Foi uma decisão corajosa. Ele tinha uma
carreira brilhante e estava longe de se aposentar. Há que se admirar. O
processo da saída seria visto com normalidade com outra pessoa. Eu não vejo
nada demais. Cria uma delicadeza política, mas deve ser enfrentada com frieza,
afinal, não é possível fazer uma relação de causa e efeito. Todas as sentenças
do Moro foram técnicas, de acordo com as provas. O que inviabilizou a
candidatura de Lula foi a Lei da Ficha Limpa, assinada pelo próprio Lula, que o
proibiu de ser candidato. Moro fez o julgamento a partir das denúncias, a
partir do trabalho de uma série de órgãos. Confirmado por outras instâncias.
Não tem perseguição política. A Lava-Jato fez o seu trabalho técnico.
Qual o
balanço que o senhor faz da gestão? E os momentos mais tensos?
Foi um período cheio de desafios. Pressões no
Congresso por causa da Lava-Jato, briga por valorização. Quando se descobriu o
que o Marcelo (Miller) tinha feito (ele foi acusado de receber vantagens
indevidas para ajudar o grupo J&F, dos irmãos Batista), e temos um que ainda
está no MP, o Angelo Vilela (acusado de vazar informações sigilosas), e está
afastado mas não foi condenado.
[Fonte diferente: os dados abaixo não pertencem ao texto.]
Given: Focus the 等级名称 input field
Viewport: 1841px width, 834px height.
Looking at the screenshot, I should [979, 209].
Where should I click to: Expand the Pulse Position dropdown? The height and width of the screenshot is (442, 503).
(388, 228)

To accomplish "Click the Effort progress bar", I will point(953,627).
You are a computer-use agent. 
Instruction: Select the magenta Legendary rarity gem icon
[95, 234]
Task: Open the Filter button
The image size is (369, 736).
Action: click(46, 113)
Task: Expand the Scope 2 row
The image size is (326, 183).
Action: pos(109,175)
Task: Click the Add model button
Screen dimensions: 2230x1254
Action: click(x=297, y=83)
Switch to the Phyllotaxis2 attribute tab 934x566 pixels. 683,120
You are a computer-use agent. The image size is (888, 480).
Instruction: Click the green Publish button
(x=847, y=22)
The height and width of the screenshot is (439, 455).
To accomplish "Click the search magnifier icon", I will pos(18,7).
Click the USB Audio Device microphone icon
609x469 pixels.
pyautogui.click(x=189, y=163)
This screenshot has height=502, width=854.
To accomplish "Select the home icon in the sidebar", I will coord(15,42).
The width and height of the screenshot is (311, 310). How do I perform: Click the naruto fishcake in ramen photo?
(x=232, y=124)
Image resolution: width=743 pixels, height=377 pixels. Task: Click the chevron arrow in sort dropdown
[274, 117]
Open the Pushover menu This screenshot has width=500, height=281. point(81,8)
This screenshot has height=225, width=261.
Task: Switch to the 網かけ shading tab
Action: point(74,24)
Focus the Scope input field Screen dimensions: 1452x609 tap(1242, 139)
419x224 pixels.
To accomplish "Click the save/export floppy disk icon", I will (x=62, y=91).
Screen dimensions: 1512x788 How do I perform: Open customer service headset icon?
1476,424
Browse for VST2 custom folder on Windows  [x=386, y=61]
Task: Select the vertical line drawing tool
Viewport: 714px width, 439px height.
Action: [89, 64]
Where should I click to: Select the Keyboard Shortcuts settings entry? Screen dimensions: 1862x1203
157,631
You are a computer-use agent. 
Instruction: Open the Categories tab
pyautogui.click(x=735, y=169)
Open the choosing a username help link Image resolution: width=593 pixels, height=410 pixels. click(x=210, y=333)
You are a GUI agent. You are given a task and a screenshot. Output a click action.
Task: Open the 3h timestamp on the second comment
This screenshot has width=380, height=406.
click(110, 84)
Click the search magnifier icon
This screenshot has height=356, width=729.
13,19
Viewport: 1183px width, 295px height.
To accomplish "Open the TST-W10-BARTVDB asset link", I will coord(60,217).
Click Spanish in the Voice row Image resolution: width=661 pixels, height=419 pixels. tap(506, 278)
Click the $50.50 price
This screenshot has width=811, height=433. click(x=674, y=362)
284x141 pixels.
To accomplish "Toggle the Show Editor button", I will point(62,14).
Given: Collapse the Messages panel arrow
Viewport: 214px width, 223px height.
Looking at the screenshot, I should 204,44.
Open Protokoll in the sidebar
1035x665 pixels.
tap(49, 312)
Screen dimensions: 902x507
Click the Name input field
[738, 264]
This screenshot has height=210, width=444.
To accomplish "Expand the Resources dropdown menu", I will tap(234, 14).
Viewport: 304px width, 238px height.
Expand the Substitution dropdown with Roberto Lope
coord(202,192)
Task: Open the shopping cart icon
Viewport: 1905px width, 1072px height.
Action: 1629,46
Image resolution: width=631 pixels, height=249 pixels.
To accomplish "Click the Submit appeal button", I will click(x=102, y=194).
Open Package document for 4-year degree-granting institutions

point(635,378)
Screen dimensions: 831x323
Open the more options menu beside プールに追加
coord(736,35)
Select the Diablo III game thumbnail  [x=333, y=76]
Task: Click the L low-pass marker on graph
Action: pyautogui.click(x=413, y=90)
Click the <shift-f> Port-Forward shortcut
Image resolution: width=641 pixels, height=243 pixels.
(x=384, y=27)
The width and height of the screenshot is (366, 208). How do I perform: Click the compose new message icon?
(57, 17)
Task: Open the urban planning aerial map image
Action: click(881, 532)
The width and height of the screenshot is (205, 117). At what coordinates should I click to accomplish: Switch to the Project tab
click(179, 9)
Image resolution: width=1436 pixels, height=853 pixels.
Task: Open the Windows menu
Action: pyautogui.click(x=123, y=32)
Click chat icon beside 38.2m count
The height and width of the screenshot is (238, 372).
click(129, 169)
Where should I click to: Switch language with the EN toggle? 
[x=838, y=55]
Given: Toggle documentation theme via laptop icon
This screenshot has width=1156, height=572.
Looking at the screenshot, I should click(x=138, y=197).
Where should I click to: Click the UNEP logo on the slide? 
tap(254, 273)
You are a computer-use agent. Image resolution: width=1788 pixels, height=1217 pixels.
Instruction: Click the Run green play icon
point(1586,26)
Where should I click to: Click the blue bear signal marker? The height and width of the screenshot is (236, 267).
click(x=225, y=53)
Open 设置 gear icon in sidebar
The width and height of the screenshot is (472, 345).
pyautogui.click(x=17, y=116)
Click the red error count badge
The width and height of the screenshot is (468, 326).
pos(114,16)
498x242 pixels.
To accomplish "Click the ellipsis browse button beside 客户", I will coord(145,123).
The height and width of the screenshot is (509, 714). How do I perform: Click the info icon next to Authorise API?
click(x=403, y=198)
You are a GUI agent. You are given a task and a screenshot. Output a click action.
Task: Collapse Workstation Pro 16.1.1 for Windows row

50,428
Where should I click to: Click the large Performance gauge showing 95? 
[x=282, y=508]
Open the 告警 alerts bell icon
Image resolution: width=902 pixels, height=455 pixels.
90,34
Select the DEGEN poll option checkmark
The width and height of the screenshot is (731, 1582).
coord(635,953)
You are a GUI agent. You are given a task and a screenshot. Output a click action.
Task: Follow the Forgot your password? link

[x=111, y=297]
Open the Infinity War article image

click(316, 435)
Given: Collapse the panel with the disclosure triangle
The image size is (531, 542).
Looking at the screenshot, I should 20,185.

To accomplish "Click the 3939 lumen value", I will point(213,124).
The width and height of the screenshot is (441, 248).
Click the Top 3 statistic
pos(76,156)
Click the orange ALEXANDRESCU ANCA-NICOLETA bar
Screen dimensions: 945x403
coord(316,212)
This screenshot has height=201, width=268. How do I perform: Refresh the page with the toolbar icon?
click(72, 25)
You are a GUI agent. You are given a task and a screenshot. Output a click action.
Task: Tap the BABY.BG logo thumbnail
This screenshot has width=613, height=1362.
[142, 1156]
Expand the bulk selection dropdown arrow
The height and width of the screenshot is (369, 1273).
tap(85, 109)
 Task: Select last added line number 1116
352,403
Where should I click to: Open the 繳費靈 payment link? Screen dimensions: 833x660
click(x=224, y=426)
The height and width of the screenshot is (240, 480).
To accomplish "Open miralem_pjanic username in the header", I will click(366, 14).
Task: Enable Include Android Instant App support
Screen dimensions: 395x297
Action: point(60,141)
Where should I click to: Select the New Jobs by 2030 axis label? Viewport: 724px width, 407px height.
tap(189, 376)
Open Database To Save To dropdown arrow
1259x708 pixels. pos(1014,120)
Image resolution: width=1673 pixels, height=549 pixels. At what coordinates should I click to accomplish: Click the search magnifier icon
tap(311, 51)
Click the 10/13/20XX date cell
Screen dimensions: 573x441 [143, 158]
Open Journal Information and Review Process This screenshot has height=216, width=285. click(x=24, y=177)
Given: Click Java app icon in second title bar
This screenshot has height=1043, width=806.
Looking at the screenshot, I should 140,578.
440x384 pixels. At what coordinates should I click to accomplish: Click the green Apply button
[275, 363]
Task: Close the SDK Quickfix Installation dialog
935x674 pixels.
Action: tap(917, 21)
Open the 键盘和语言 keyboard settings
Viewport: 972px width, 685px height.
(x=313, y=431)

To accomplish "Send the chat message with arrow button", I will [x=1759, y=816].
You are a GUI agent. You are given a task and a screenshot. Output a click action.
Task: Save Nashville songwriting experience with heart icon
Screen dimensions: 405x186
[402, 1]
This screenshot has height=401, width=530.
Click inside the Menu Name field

O fato é que isso foi difícil, mas eu quero
elogiar Rodrigo Janot e mostrar como se comporta o MP nesses episódios. Ninguém
piscou os olhos para não cortar na própria carne. A gente ganha aprendizado em
ter maior rigor. Mas teve outro momento tenso também, que foi a investigação
contra o presidente Michel Temer, inclusive com dúvidas em relação à lista
tríplice. E agora, temos outro período complicado, pois um governo que entra
tem sempre essa instabilidade em relação à lista tríplice. Mas eu consigo
pensar que entrego a ANPR à altura da associação que recebi. O diálogo mais
forte é uma marca. O mais importante é o diálogo, característica da minha diretoria.
Tanto para fora quanto para dentro, com independência.